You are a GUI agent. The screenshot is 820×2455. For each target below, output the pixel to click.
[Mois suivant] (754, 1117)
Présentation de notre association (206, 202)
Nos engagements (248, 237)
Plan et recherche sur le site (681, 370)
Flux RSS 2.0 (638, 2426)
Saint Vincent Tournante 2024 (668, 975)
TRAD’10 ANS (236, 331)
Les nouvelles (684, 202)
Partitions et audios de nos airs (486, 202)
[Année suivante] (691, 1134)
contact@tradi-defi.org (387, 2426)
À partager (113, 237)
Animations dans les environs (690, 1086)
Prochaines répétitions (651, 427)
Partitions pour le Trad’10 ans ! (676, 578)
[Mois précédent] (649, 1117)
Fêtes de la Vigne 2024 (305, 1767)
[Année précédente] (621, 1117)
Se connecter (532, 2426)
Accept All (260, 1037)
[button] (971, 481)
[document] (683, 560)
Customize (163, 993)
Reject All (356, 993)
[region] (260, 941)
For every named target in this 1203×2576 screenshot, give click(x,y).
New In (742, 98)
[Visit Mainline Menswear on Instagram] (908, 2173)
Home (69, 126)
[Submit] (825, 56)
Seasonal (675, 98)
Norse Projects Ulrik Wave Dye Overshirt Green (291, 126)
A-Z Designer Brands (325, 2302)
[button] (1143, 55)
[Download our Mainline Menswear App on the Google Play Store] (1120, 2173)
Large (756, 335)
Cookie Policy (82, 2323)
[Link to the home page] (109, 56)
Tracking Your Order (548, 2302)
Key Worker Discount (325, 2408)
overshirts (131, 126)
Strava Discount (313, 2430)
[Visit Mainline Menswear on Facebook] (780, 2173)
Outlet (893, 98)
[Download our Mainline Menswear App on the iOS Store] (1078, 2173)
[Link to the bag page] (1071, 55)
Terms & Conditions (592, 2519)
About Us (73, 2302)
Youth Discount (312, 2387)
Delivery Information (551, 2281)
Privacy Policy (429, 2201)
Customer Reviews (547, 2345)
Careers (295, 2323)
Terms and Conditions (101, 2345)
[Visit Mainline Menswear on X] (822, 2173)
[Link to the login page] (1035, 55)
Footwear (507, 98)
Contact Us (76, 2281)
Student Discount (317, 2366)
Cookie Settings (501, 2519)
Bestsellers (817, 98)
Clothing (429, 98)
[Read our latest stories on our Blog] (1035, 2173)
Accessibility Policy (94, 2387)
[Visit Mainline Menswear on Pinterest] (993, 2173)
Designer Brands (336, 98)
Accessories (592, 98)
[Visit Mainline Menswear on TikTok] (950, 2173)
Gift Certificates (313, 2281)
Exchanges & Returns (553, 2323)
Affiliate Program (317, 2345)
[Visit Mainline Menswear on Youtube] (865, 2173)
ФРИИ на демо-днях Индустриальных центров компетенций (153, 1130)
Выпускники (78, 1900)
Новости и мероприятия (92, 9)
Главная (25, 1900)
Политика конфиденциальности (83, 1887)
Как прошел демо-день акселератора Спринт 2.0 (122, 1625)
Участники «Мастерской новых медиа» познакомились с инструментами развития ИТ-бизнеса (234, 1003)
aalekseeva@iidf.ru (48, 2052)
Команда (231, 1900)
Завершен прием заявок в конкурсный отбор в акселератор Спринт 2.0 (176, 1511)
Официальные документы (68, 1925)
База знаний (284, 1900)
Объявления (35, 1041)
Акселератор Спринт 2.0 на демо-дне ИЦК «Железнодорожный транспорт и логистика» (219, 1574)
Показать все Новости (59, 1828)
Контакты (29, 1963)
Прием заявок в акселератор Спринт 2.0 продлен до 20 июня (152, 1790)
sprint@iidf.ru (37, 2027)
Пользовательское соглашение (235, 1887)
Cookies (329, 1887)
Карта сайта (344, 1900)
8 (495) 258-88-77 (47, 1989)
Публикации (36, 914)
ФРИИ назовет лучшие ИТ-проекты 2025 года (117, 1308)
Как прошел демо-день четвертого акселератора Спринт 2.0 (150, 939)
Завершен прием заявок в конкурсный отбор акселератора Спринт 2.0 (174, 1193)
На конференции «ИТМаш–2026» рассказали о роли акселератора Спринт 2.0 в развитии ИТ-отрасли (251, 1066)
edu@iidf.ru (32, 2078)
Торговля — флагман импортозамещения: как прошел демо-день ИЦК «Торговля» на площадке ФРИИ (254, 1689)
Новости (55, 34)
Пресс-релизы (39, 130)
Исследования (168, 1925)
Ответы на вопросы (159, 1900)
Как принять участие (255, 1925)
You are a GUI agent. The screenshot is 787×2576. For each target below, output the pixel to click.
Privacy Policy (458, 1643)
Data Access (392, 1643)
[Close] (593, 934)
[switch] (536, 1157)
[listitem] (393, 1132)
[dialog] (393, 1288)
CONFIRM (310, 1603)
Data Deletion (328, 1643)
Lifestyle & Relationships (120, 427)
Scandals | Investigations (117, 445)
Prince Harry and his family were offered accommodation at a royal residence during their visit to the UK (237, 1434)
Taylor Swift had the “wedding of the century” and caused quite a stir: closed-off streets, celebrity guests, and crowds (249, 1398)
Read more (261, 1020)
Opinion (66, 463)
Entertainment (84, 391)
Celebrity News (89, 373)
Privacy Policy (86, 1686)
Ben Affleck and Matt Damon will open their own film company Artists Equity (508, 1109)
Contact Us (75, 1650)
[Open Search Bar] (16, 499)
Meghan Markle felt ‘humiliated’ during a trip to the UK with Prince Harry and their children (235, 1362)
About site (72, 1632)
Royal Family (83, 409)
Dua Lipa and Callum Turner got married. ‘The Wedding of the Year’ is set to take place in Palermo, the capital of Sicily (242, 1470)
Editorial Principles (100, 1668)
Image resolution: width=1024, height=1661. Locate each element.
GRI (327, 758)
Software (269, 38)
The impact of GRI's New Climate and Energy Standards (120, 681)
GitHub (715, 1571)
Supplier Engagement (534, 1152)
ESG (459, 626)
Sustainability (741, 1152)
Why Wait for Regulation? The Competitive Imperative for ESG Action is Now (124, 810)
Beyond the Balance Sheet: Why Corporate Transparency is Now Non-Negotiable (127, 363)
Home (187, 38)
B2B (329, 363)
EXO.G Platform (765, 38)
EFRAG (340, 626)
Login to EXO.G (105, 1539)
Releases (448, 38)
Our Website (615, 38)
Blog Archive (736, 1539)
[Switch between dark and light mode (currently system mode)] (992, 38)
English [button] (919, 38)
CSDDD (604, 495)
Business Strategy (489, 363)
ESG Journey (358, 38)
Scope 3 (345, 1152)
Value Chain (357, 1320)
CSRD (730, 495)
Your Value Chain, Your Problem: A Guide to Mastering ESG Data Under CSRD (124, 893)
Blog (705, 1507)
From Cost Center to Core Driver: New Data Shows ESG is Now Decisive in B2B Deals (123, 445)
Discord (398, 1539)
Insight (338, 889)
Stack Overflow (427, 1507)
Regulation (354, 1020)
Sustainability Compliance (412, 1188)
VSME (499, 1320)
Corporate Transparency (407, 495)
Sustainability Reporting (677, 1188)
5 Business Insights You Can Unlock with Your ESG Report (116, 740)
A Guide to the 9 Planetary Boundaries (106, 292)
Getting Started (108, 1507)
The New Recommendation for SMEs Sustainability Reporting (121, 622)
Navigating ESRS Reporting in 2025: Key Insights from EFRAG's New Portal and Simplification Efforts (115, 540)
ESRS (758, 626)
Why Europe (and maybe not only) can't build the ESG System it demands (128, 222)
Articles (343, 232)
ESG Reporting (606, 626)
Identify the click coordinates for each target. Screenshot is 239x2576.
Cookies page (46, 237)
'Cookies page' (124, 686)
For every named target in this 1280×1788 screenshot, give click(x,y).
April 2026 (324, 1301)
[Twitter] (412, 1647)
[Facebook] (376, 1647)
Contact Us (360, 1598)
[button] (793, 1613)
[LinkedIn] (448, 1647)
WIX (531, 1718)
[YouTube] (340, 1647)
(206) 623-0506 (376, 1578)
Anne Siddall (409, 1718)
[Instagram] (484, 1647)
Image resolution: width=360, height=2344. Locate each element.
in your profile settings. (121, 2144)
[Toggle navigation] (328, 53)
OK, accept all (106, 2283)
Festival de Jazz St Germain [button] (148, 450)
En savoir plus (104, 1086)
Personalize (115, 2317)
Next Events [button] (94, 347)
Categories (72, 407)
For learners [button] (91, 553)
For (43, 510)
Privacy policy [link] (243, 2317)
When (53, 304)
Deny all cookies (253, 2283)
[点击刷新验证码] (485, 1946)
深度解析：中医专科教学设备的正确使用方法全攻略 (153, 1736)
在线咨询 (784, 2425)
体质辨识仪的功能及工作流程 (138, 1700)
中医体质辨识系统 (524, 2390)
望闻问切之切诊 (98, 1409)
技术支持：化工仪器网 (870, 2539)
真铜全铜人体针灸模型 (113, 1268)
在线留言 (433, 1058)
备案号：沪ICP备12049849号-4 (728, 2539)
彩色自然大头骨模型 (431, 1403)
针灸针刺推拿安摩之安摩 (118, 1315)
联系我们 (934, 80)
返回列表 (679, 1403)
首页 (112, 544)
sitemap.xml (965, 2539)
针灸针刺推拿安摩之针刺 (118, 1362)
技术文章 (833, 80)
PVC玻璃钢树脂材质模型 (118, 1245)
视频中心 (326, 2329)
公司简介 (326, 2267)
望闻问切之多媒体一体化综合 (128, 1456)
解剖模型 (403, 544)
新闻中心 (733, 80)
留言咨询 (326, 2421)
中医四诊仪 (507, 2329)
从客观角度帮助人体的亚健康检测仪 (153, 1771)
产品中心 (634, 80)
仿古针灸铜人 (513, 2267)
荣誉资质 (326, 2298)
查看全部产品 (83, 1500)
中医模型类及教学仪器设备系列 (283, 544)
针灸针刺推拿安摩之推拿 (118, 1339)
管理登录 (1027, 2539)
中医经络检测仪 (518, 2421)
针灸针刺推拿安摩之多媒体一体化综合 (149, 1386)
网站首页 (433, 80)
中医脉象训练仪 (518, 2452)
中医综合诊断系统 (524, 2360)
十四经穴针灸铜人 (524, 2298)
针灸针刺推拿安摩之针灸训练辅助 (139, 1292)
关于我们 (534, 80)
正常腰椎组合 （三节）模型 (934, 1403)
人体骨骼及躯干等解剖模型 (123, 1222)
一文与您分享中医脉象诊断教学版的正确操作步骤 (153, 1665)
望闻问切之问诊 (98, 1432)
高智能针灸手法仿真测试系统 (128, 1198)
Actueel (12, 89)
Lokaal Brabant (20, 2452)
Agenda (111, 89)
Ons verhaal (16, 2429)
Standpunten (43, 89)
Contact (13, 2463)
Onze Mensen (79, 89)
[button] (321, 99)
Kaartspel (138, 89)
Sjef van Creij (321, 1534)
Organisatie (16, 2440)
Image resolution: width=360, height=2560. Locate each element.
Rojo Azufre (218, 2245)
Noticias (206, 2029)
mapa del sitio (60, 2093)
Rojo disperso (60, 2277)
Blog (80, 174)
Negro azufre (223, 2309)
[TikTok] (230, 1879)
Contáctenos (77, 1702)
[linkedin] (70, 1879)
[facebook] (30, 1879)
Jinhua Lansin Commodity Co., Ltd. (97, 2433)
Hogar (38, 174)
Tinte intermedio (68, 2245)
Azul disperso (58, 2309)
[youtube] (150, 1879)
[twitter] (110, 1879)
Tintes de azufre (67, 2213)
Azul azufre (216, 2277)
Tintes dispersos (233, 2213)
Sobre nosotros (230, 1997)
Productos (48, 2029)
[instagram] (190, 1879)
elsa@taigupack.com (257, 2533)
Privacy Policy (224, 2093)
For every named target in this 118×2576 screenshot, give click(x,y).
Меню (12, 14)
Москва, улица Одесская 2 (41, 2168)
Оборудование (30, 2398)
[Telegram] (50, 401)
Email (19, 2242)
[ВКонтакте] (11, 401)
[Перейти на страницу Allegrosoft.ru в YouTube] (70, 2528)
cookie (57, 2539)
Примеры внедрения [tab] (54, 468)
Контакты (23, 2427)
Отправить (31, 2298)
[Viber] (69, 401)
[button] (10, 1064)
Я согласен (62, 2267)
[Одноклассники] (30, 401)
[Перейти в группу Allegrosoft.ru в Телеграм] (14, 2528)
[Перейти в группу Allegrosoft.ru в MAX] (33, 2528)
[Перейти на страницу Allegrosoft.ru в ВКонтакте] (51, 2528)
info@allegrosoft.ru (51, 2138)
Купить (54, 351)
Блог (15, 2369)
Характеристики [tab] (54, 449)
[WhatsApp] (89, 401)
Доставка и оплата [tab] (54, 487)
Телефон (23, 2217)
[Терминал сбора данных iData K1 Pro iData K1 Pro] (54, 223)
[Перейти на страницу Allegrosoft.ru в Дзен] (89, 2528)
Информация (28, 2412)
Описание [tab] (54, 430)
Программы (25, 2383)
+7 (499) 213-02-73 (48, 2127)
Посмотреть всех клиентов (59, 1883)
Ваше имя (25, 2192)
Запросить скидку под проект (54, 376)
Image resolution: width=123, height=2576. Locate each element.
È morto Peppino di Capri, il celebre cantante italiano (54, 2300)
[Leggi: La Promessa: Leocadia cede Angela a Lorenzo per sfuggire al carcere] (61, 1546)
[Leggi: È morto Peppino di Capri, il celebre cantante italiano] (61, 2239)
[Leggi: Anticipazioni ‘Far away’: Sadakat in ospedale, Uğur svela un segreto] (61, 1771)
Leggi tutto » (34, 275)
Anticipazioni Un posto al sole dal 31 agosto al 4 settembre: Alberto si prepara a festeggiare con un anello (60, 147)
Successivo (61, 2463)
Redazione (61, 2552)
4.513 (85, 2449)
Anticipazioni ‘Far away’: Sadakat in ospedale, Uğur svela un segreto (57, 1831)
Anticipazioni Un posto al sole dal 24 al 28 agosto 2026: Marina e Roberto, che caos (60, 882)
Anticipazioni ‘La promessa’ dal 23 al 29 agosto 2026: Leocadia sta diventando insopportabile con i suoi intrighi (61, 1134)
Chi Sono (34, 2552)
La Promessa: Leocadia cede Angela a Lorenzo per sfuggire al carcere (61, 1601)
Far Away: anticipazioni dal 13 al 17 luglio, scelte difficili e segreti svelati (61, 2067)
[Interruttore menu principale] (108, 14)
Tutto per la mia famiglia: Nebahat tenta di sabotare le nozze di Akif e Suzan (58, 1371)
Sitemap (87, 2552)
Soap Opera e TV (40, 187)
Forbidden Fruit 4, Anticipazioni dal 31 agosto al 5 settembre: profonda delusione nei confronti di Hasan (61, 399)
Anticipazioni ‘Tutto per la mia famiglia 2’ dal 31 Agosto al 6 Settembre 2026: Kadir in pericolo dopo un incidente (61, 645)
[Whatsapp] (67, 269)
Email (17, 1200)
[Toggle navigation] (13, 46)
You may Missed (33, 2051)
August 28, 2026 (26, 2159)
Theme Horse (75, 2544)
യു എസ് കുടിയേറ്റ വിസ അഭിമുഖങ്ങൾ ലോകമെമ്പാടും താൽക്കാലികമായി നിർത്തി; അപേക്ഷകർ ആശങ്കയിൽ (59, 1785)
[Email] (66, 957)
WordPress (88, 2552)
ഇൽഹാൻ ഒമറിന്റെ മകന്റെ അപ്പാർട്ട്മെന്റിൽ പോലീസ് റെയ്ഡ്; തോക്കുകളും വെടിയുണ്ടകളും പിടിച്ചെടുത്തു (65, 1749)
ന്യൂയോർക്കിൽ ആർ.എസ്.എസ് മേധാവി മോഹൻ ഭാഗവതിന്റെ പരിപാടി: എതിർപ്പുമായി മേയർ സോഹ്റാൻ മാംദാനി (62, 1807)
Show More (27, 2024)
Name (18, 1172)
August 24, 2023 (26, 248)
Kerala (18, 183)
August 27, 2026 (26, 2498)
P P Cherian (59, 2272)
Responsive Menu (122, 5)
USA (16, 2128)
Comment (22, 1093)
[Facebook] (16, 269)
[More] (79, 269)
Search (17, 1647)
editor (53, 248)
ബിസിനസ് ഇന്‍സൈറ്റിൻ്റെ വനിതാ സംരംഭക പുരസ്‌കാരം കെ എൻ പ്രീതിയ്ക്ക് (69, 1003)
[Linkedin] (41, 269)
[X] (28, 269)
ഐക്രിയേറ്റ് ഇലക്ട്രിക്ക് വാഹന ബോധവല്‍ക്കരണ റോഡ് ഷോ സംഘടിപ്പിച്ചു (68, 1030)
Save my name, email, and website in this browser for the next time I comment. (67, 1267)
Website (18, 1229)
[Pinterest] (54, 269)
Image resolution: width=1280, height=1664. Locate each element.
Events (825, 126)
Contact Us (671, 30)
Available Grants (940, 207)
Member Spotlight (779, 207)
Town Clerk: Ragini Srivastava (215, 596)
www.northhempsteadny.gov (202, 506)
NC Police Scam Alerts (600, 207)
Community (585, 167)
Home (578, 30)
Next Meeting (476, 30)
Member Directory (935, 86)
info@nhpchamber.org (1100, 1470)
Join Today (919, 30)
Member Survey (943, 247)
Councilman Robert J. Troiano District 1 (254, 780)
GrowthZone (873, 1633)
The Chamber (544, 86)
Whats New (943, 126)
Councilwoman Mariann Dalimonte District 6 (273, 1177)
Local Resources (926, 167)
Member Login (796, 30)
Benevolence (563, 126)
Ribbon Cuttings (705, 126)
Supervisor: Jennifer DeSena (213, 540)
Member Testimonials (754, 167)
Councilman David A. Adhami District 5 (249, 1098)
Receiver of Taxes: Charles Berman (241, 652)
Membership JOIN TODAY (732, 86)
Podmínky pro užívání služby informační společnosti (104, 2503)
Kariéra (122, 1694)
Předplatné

To do: The required output is every line above from the one with "Отправить (31, 2298)" down to the one with "Tutto per la mia famiglia: Nebahat", restated word for word, ends included.

Solved problem:
Отправить (31, 2298)
[Viber] (69, 401)
[button] (10, 1064)
Я согласен (62, 2267)
[Одноклассники] (30, 401)
[Перейти в группу Allegrosoft.ru в Телеграм] (14, 2528)
[Перейти в группу Allegrosoft.ru в MAX] (33, 2528)
[Перейти на страницу Allegrosoft.ru в ВКонтакте] (51, 2528)
info@allegrosoft.ru (51, 2138)
Купить (54, 351)
Блог (15, 2369)
Характеристики [tab] (54, 449)
[WhatsApp] (89, 401)
Доставка и оплата [tab] (54, 487)
Телефон (23, 2217)
[Терминал сбора данных iData K1 Pro iData K1 Pro] (54, 223)
[Перейти на страницу Allegrosoft.ru в Дзен] (89, 2528)
Информация (28, 2412)
Описание [tab] (54, 430)
Программы (25, 2383)
+7 (499) 213-02-73 (48, 2127)
Посмотреть всех клиентов (59, 1883)
Ваше имя (25, 2192)
Запросить скидку под проект (54, 376)
Image resolution: width=123, height=2576. Locate each element.
È morto Peppino di Capri, il celebre cantante italiano (54, 2300)
[Leggi: La Promessa: Leocadia cede Angela a Lorenzo per sfuggire al carcere] (61, 1546)
[Leggi: È morto Peppino di Capri, il celebre cantante italiano] (61, 2239)
[Leggi: Anticipazioni ‘Far away’: Sadakat in ospedale, Uğur svela un segreto] (61, 1771)
Leggi tutto » (34, 275)
Anticipazioni Un posto al sole dal 31 agosto al 4 settembre: Alberto si prepara a festeggiare con un anello (60, 147)
Successivo (61, 2463)
Redazione (61, 2552)
4.513 (85, 2449)
Anticipazioni ‘Far away’: Sadakat in ospedale, Uğur svela un segreto (57, 1831)
Anticipazioni Un posto al sole dal 24 al 28 agosto 2026: Marina e Roberto, che caos (60, 882)
Anticipazioni ‘La promessa’ dal 23 al 29 agosto 2026: Leocadia sta diventando insopportabile con i suoi intrighi (61, 1134)
Chi Sono (34, 2552)
La Promessa: Leocadia cede Angela a Lorenzo per sfuggire al carcere (61, 1601)
Far Away: anticipazioni dal 13 al 17 luglio, scelte difficili e segreti svelati (61, 2067)
[Interruttore menu principale] (108, 14)
Tutto per la mia famiglia: Nebahat tenta di sabotare le nozze di Akif e Suzan (58, 1371)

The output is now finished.